Friday, October 30, 2009

Conversations With Strangers, Three

This morning on the 5 train to Grand Central, I was reading my current book, Henry James's The Aspern Papers and The Turn of the Screw. A man (thirties? early forties? I'm not a terribly accurate judge of age) looked at the cover and smiled.

Man with a European accent: [indicates my book] I just read that. I liked the first one...You don't know if he's telling the truth or not - it's a classic case of the unreliable narrator.

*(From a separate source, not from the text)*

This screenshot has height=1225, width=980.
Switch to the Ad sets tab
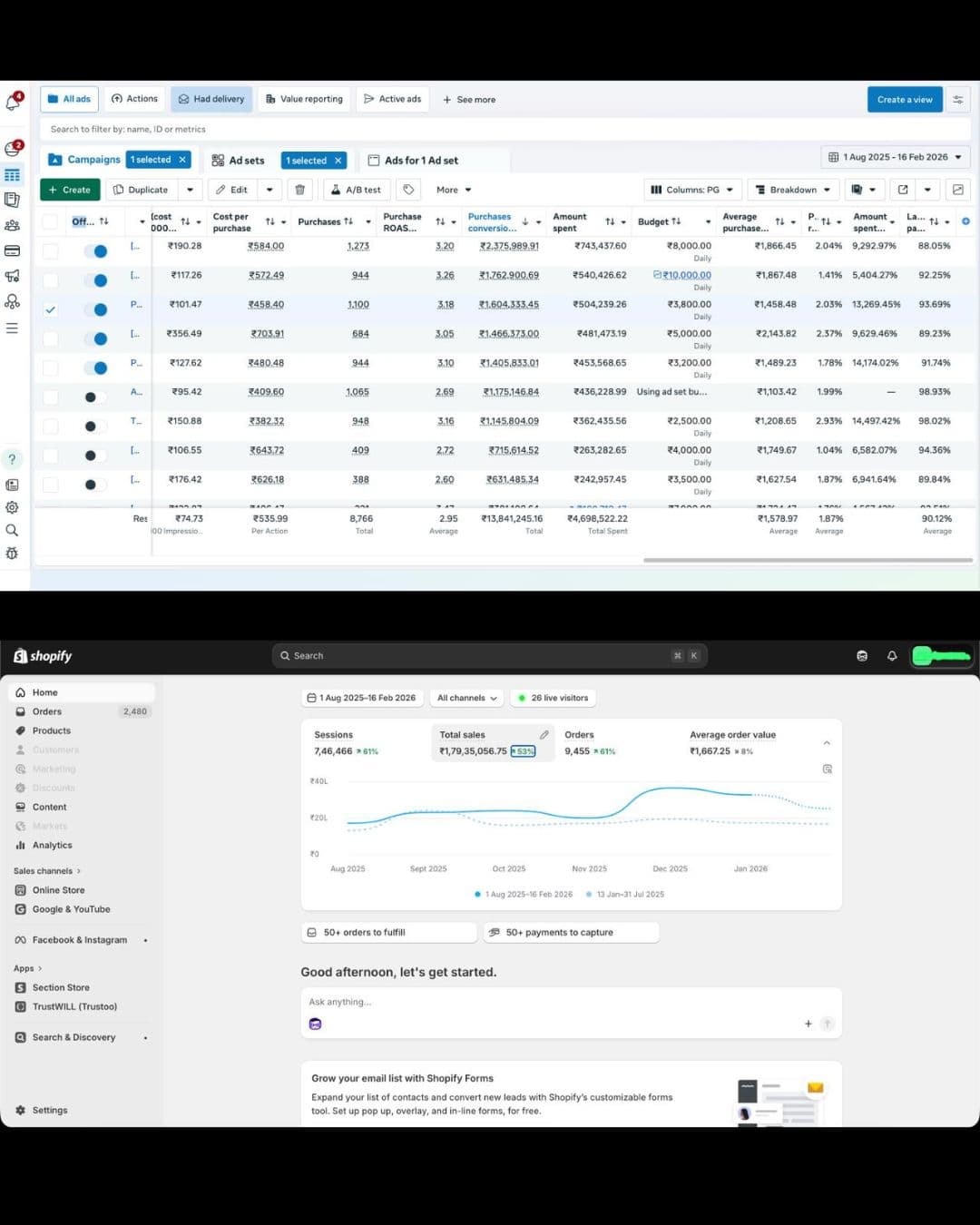[x=238, y=161]
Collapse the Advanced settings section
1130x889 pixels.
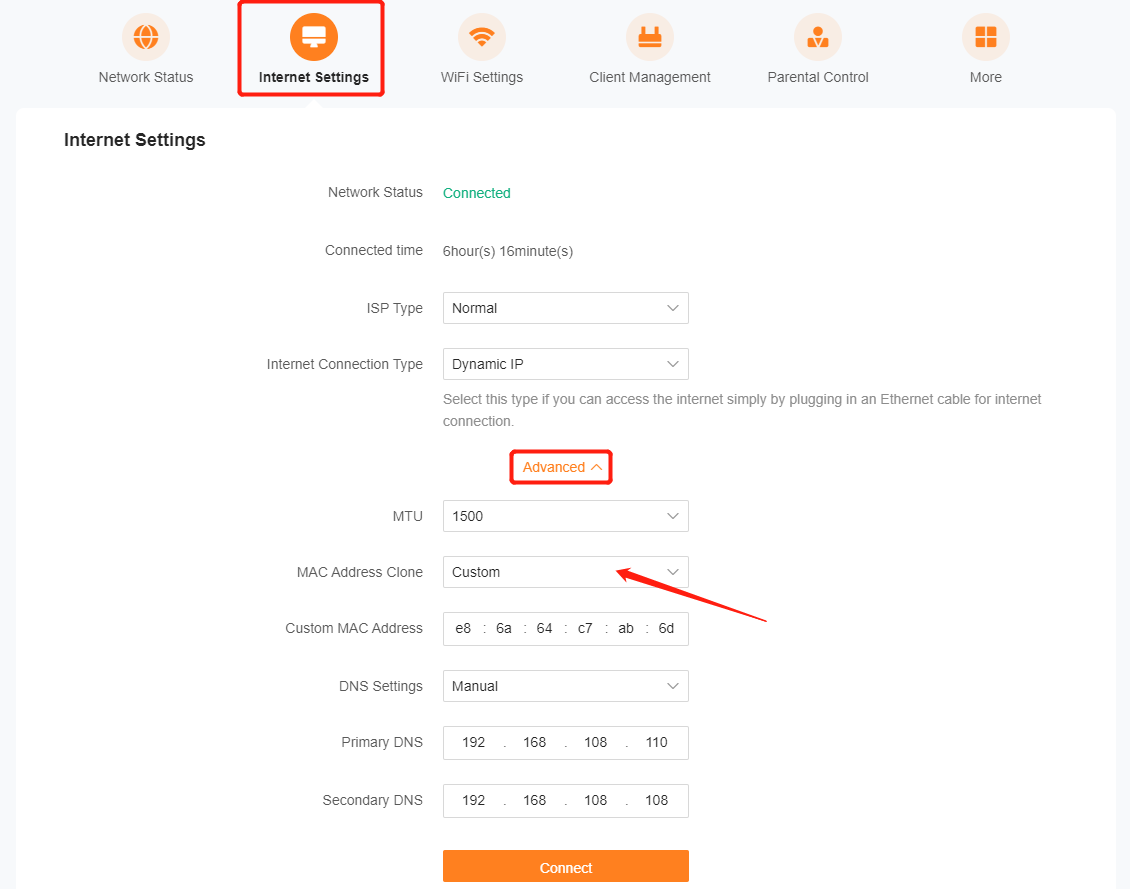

You have to appreciate a fellow passenger who can discourse on unreliable narrators.

*

Speaking of literature and random conversational bits and pieces, let us turn to the fascination with life-size chess games. Here's Exhibit A, Through the Looking-Glass:


And of course, Exhibit B, from Harry Potter and the Sorcerer's Stone (or, if you're British, The Philosopher's Stone, because they can manage that extra syllable across the pond):




Last night I happened to chance upon an overlarge chess set - not life-size, but significantly larger than your average coffee-table set. A group of us began to play (it was rather a collaborative effort), but a few pieces were missing. ("Who would steal a giant pawn?" I asked my roommate later. She gave me a Look as if to say, "Who wouldn't?" And I realized that, as usual, she was quite right.) In any case, a missing black pawn was represented by a can of peaches, two white pawns were represented by bricks, and a two-by-four stood in for a white knight. It was a most excellent game, and when else might you say or hear the sentence, "Brick beats peaches!"?

Perhaps in a very peculiar version of Rock-Paper-Scissors.